• **TASK TO COMPLETE**:
When a line in the data below includes "Given", count it; then give only the total.
---------- EXTRACTED MATERIAL
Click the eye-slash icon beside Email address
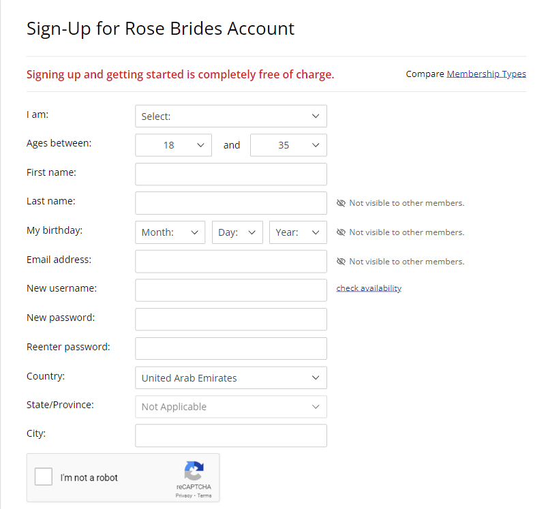This screenshot has height=509, width=548. click(x=340, y=261)
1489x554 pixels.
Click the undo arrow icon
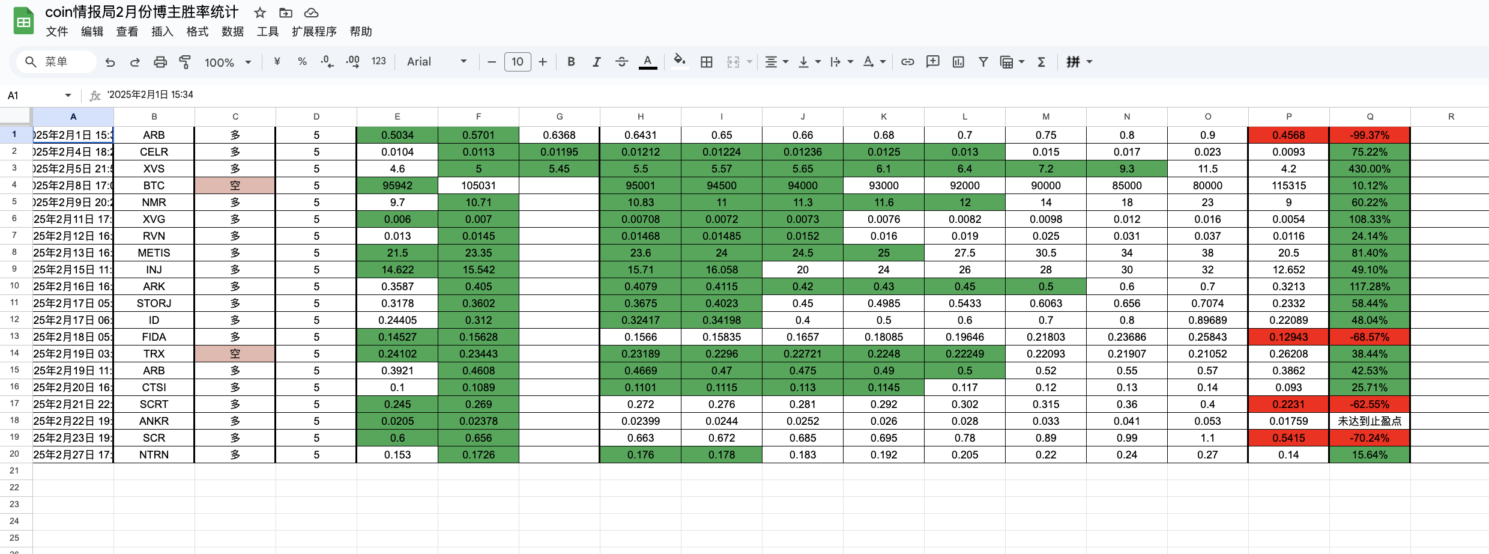110,62
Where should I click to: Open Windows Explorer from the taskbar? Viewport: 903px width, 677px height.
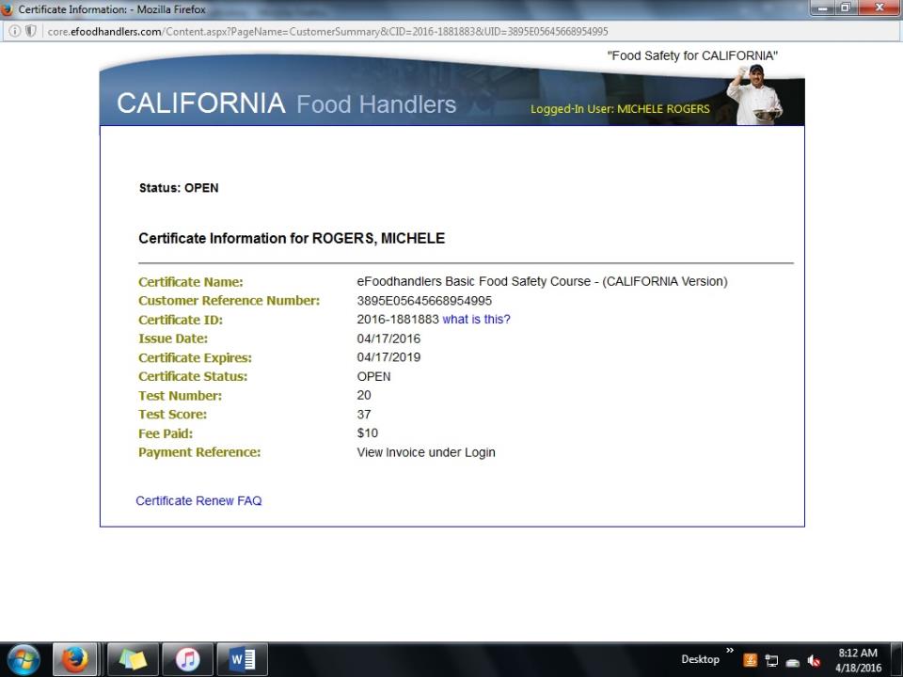pyautogui.click(x=133, y=659)
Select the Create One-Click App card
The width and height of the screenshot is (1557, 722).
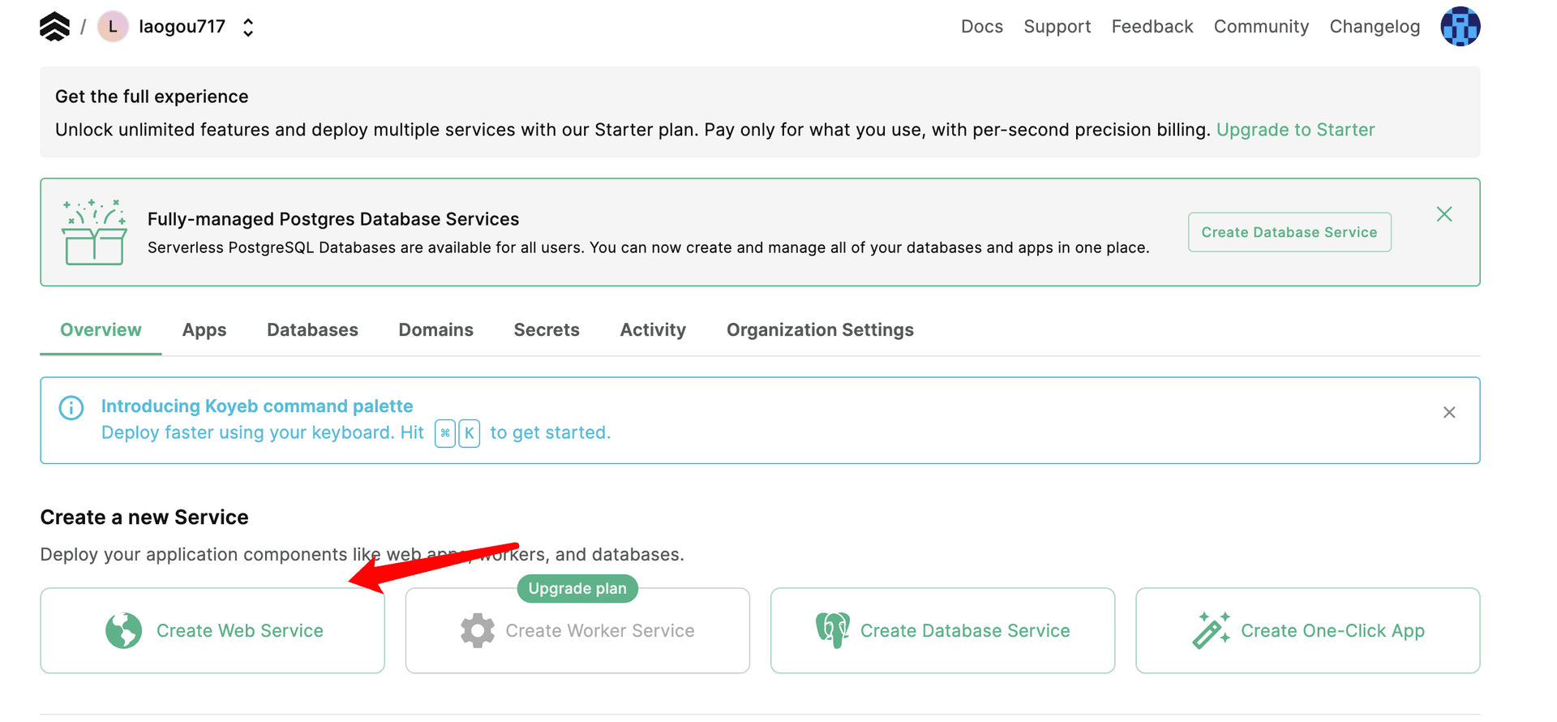coord(1307,630)
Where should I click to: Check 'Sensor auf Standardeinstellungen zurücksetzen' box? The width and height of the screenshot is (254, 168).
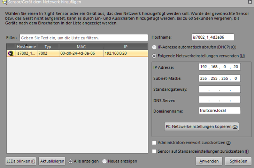pos(154,151)
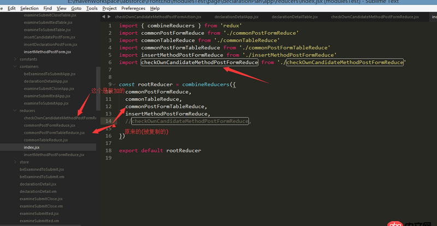Open the Tools menu

click(92, 9)
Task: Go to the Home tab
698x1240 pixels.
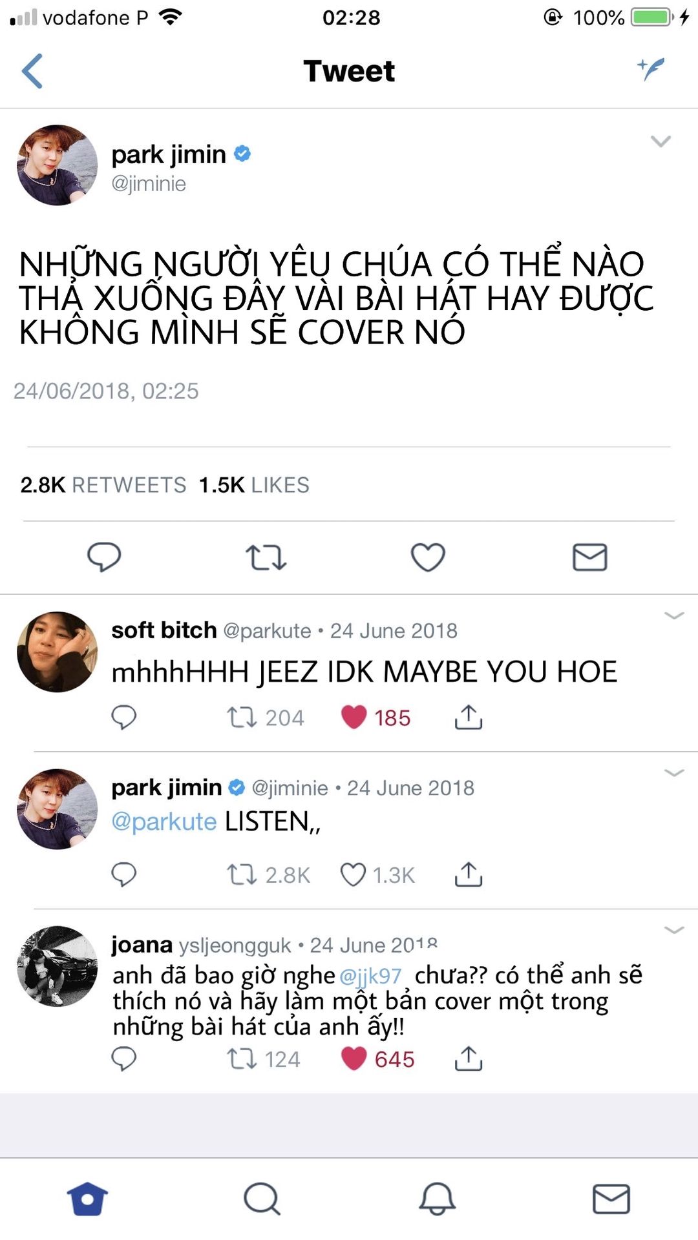Action: pos(87,1199)
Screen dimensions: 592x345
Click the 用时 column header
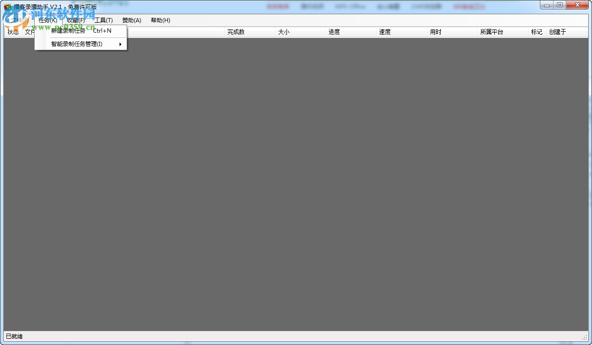point(435,32)
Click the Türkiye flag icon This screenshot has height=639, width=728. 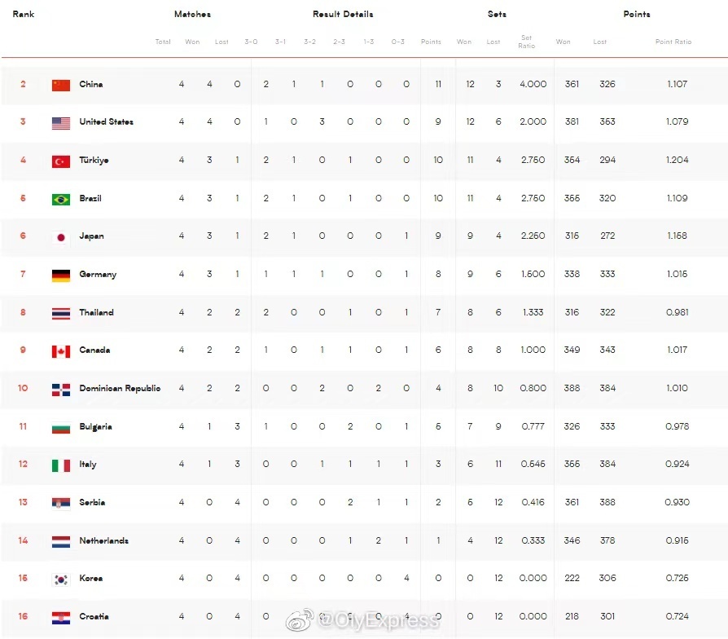(x=61, y=161)
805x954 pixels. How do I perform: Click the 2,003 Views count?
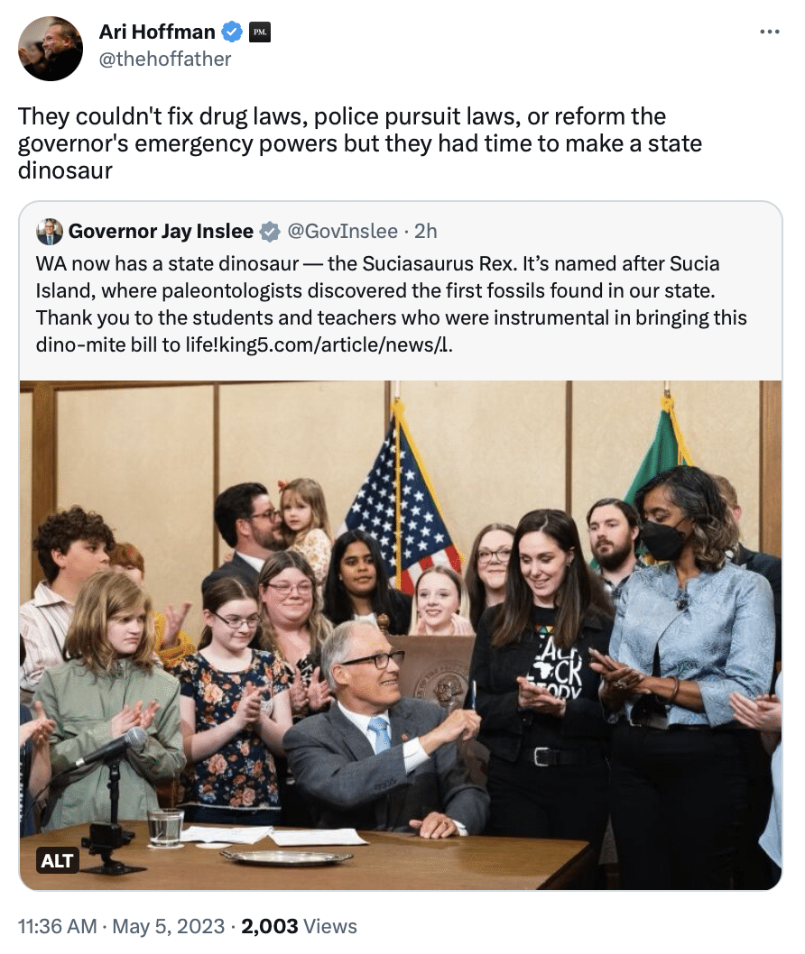pos(299,926)
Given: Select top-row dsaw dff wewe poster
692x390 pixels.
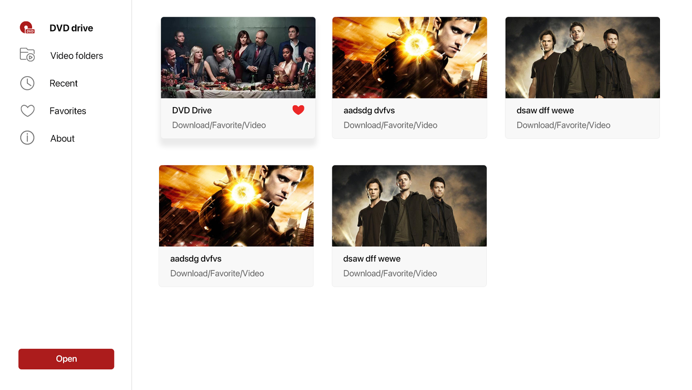Looking at the screenshot, I should point(583,57).
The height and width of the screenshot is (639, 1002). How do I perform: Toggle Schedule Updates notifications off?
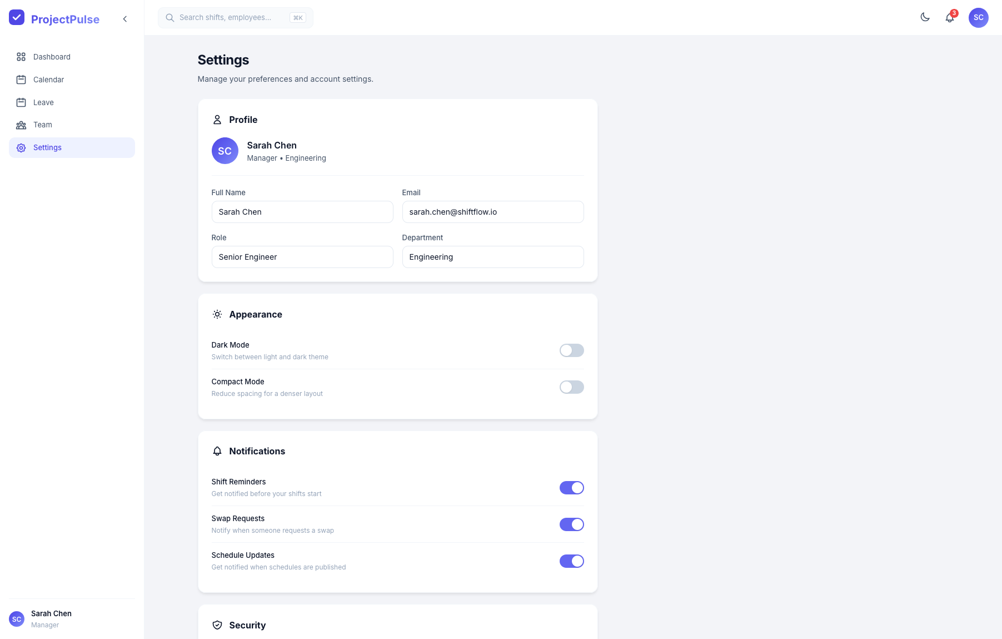coord(571,561)
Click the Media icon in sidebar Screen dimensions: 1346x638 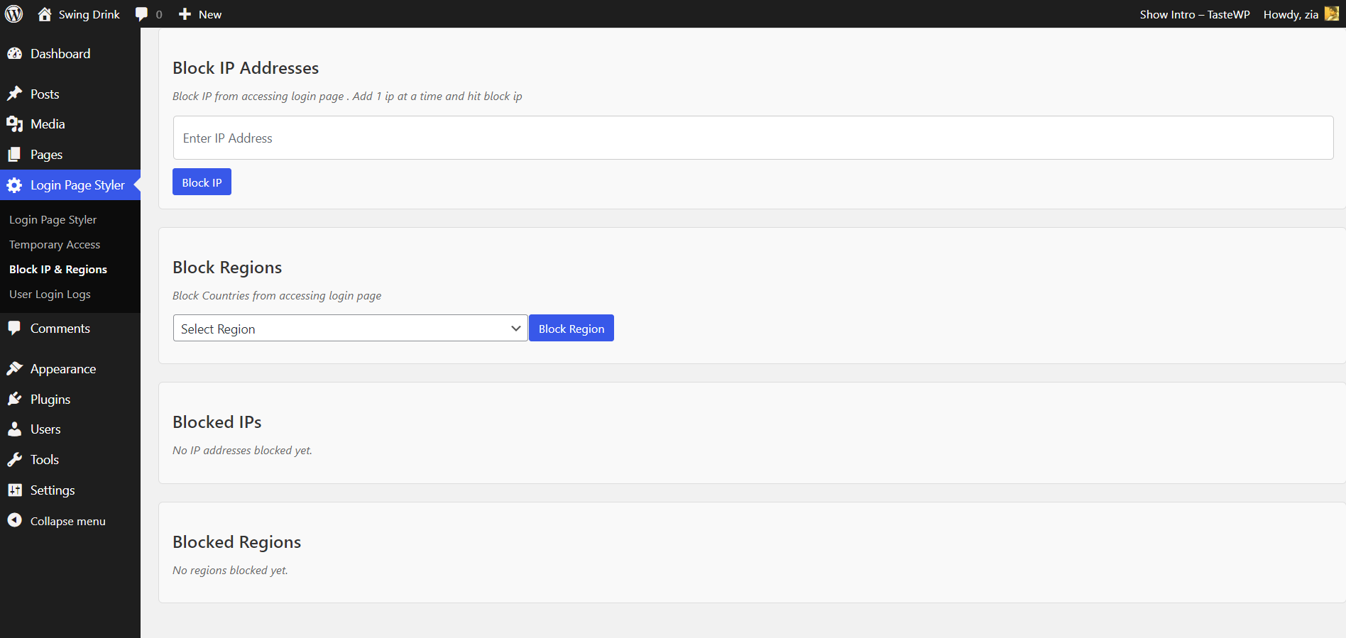[14, 124]
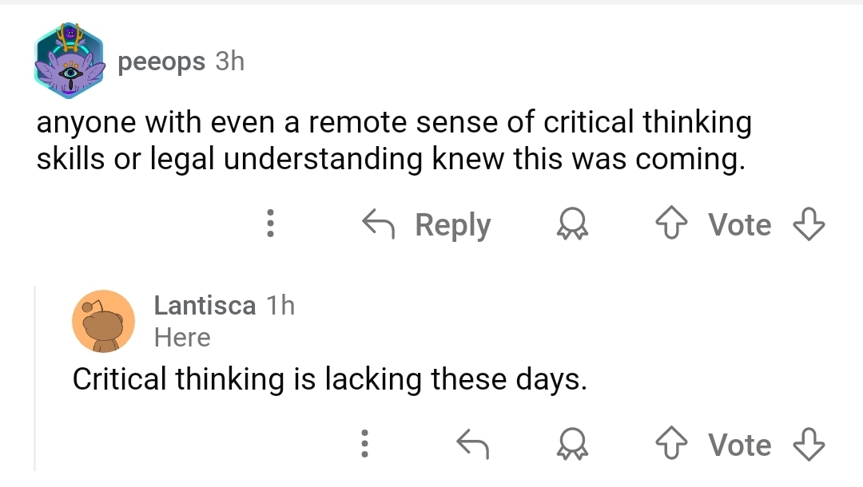Tap the peeops comment text
Screen dimensions: 863x487
[392, 141]
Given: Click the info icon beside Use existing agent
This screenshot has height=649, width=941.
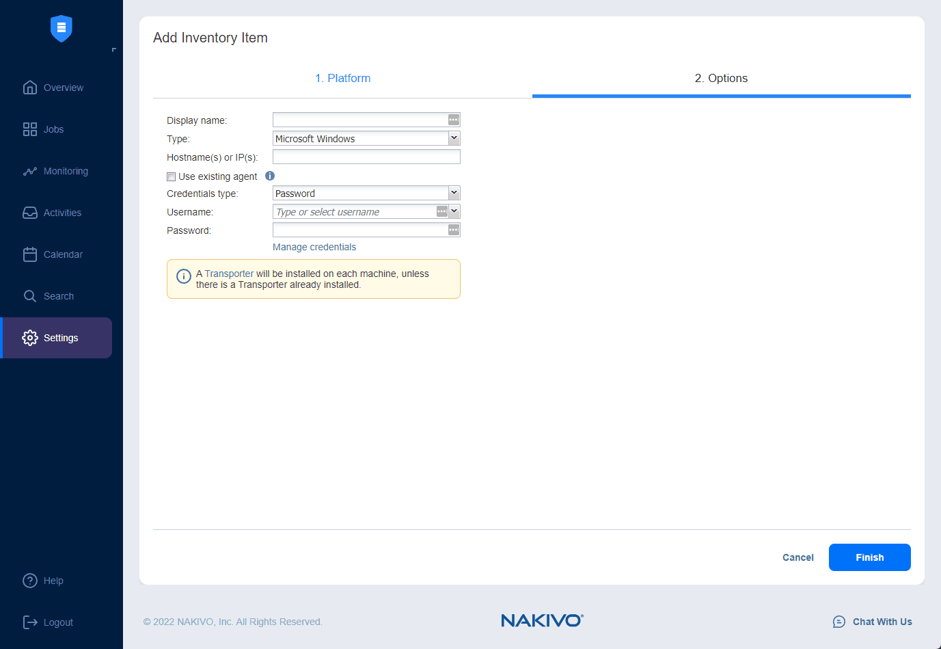Looking at the screenshot, I should (269, 176).
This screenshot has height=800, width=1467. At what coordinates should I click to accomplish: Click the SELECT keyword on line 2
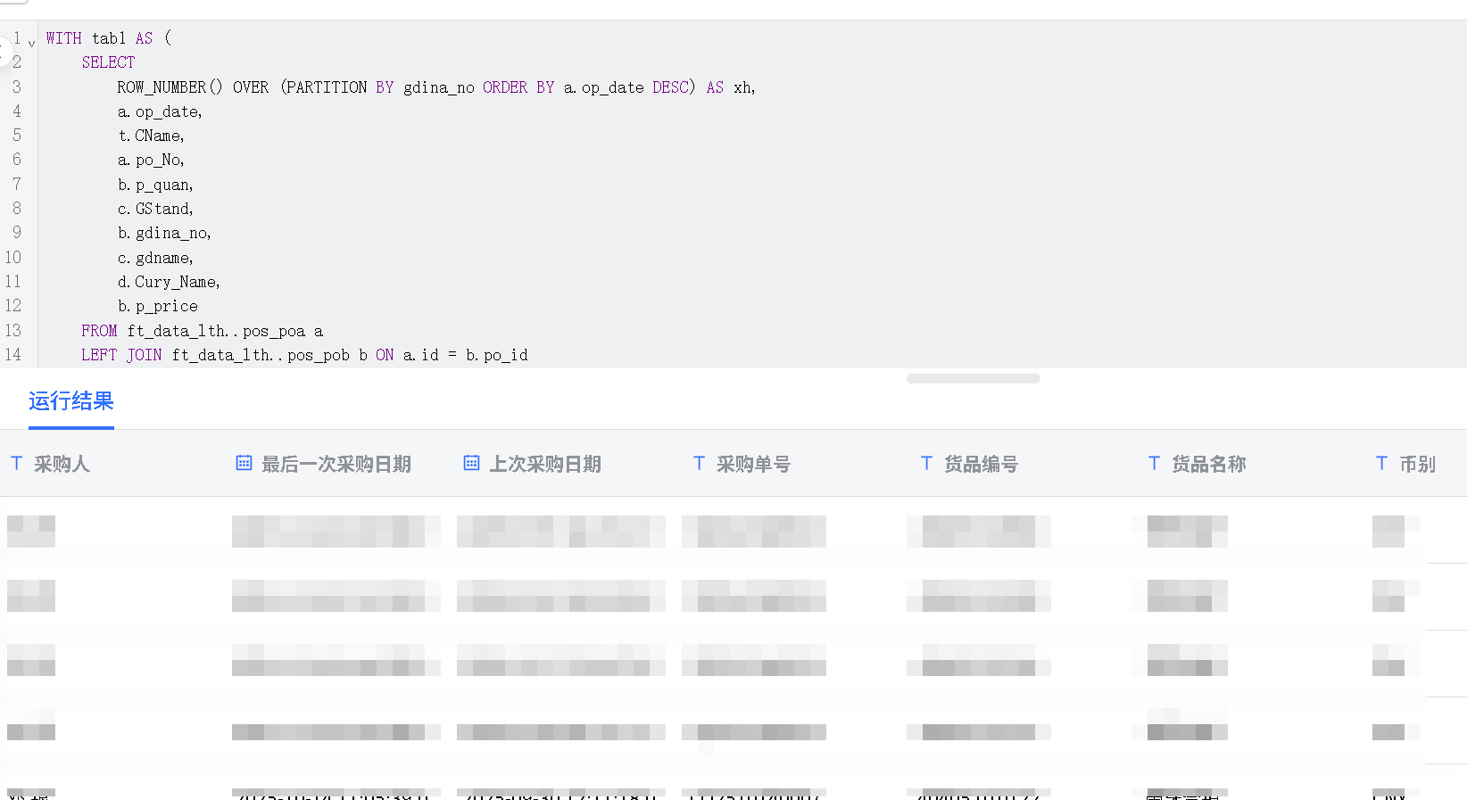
--------------------
• **OUTPUT FOR THIS TASK**:
2